● What you have to do:
Write out the whole listing again, exactly.

▶

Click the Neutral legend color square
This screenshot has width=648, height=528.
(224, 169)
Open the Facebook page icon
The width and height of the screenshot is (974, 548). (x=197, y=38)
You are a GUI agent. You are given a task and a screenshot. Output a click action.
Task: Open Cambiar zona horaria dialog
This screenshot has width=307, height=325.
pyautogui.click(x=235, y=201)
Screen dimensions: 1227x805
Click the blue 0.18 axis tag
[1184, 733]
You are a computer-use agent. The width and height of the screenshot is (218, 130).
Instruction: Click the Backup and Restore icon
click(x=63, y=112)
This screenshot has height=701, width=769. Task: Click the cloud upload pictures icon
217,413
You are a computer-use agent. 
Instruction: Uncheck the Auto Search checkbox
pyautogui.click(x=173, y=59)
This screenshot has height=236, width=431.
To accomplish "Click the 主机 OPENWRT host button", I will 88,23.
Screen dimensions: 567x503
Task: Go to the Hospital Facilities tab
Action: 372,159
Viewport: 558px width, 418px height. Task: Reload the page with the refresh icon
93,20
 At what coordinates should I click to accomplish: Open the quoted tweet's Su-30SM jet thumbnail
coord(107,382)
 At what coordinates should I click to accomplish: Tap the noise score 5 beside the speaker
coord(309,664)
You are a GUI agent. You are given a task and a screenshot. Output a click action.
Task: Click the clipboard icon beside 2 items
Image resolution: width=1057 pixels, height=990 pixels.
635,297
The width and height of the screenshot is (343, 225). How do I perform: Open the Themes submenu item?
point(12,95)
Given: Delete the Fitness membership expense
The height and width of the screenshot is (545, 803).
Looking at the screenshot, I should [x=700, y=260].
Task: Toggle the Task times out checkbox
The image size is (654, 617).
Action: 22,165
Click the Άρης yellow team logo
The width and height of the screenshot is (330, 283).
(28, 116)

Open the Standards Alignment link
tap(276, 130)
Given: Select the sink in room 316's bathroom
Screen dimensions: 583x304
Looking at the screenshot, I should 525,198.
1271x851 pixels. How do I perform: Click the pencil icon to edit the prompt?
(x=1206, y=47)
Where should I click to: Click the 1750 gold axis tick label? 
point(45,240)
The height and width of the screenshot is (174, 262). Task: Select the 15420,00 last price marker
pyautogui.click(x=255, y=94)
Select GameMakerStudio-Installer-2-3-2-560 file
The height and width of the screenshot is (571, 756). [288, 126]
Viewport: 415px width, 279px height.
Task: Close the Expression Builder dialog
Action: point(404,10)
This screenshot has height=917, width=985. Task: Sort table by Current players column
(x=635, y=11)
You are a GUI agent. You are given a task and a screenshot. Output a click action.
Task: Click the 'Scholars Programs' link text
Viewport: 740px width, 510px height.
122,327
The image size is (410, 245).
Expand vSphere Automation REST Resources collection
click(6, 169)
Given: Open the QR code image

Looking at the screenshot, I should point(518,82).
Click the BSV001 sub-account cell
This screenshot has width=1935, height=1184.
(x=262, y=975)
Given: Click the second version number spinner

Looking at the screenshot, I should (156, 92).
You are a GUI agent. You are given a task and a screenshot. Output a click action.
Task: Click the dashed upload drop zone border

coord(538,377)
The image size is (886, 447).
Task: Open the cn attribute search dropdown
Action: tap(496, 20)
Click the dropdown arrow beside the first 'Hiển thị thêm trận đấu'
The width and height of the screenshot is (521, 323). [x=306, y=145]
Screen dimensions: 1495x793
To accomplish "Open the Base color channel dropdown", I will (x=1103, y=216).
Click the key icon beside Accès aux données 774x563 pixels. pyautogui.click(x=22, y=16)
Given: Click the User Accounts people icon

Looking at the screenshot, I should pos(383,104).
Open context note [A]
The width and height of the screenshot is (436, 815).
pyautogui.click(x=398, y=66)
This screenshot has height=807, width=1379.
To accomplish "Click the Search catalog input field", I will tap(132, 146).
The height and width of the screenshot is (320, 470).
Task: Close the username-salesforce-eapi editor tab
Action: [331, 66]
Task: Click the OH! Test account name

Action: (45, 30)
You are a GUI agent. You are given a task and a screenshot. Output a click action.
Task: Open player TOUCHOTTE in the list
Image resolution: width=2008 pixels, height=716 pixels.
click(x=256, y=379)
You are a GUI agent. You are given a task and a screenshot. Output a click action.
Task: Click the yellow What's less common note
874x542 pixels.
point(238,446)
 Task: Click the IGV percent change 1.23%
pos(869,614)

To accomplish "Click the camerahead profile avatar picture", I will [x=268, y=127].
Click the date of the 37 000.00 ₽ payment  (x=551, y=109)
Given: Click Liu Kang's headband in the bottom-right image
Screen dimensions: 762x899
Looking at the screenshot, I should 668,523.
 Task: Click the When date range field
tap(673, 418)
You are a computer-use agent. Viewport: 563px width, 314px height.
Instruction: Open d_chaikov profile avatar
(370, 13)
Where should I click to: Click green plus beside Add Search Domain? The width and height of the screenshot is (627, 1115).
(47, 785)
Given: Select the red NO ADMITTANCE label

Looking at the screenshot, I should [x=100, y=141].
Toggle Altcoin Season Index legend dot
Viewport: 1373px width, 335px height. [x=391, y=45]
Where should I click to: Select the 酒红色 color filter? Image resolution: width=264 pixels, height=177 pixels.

◀

● Output for this task:
Click the Neutral legend color square
This screenshot has width=648, height=528.
(224, 169)
Open the Facebook page icon
The width and height of the screenshot is (974, 548). (x=197, y=38)
You are a GUI agent. You are given a task and a screenshot. Output a click action.
Task: Open Cambiar zona horaria dialog
This screenshot has width=307, height=325.
pyautogui.click(x=235, y=201)
Screen dimensions: 1227x805
Click the blue 0.18 axis tag
[1184, 733]
You are a computer-use agent. The width and height of the screenshot is (218, 130).
Instruction: Click the Backup and Restore icon
click(x=63, y=112)
This screenshot has height=701, width=769. Task: Click the cloud upload pictures icon
217,413
You are a computer-use agent. 
Instruction: Uncheck the Auto Search checkbox
pyautogui.click(x=173, y=59)
This screenshot has height=236, width=431.
To accomplish "Click the 主机 OPENWRT host button", I will 88,23.
Screen dimensions: 567x503
Task: Go to the Hospital Facilities tab
Action: 372,159
Viewport: 558px width, 418px height. Task: Reload the page with the refresh icon
93,20
 At what coordinates should I click to accomplish: Open the quoted tweet's Su-30SM jet thumbnail
coord(107,382)
 At what coordinates should I click to accomplish: Tap the noise score 5 beside the speaker
coord(309,664)
You are a GUI agent. You are given a task and a screenshot. Output a click action.
Task: Click the clipboard icon beside 2 items
Image resolution: width=1057 pixels, height=990 pixels.
635,297
The width and height of the screenshot is (343, 225). How do I perform: Open the Themes submenu item?
point(12,95)
Given: Delete the Fitness membership expense
The height and width of the screenshot is (545, 803).
Looking at the screenshot, I should [x=700, y=260].
Task: Toggle the Task times out checkbox
The image size is (654, 617).
Action: 22,165
Click the Άρης yellow team logo
The width and height of the screenshot is (330, 283).
(28, 116)

Open the Standards Alignment link
tap(276, 130)
Given: Select the sink in room 316's bathroom
Screen dimensions: 583x304
Looking at the screenshot, I should 525,198.
1271x851 pixels. How do I perform: Click the pencil icon to edit the prompt?
(x=1206, y=47)
Where should I click to: Click the 1750 gold axis tick label? 
point(45,240)
The height and width of the screenshot is (174, 262). Task: Select the 15420,00 last price marker
pyautogui.click(x=255, y=94)
Select GameMakerStudio-Installer-2-3-2-560 file
The height and width of the screenshot is (571, 756). [288, 126]
Viewport: 415px width, 279px height.
Task: Close the Expression Builder dialog
Action: point(404,10)
This screenshot has height=917, width=985. Task: Sort table by Current players column
(x=635, y=11)
You are a GUI agent. You are given a task and a screenshot. Output a click action.
Task: Click the 'Scholars Programs' link text
Viewport: 740px width, 510px height.
122,327
The image size is (410, 245).
Expand vSphere Automation REST Resources collection
click(6, 169)
Given: Open the QR code image

Looking at the screenshot, I should point(518,82).
Click the BSV001 sub-account cell
This screenshot has width=1935, height=1184.
(x=262, y=975)
Given: Click the second version number spinner

Looking at the screenshot, I should (156, 92).
You are a GUI agent. You are given a task and a screenshot. Output a click action.
Task: Click the dashed upload drop zone border

coord(538,377)
The image size is (886, 447).
Task: Open the cn attribute search dropdown
Action: tap(496, 20)
Click the dropdown arrow beside the first 'Hiển thị thêm trận đấu'
The width and height of the screenshot is (521, 323). [x=306, y=145]
Screen dimensions: 1495x793
To accomplish "Open the Base color channel dropdown", I will (x=1103, y=216).
Click the key icon beside Accès aux données 774x563 pixels. pyautogui.click(x=22, y=16)
Given: Click the User Accounts people icon

Looking at the screenshot, I should pos(383,104).
Open context note [A]
The width and height of the screenshot is (436, 815).
pyautogui.click(x=398, y=66)
This screenshot has height=807, width=1379.
To accomplish "Click the Search catalog input field", I will tap(132, 146).
The height and width of the screenshot is (320, 470).
Task: Close the username-salesforce-eapi editor tab
Action: [331, 66]
Task: Click the OH! Test account name

Action: (45, 30)
You are a GUI agent. You are given a task and a screenshot. Output a click action.
Task: Open player TOUCHOTTE in the list
Image resolution: width=2008 pixels, height=716 pixels.
click(x=256, y=379)
You are a GUI agent. You are given a task and a screenshot. Output a click action.
Task: Click the yellow What's less common note
874x542 pixels.
point(238,446)
 Task: Click the IGV percent change 1.23%
pos(869,614)

To accomplish "Click the camerahead profile avatar picture", I will [x=268, y=127].
Click the date of the 37 000.00 ₽ payment  (x=551, y=109)
Given: Click Liu Kang's headband in the bottom-right image
Screen dimensions: 762x899
Looking at the screenshot, I should 668,523.
 Task: Click the When date range field
tap(673, 418)
You are a computer-use agent. Viewport: 563px width, 314px height.
Instruction: Open d_chaikov profile avatar
(370, 13)
Where should I click to: Click green plus beside Add Search Domain? The width and height of the screenshot is (627, 1115).
(47, 785)
Given: Select the red NO ADMITTANCE label

Looking at the screenshot, I should [x=100, y=141].
Toggle Altcoin Season Index legend dot
Viewport: 1373px width, 335px height. [x=391, y=45]
Where should I click to: Select the 酒红色 color filter? Image resolution: width=264 pixels, height=177 pixels.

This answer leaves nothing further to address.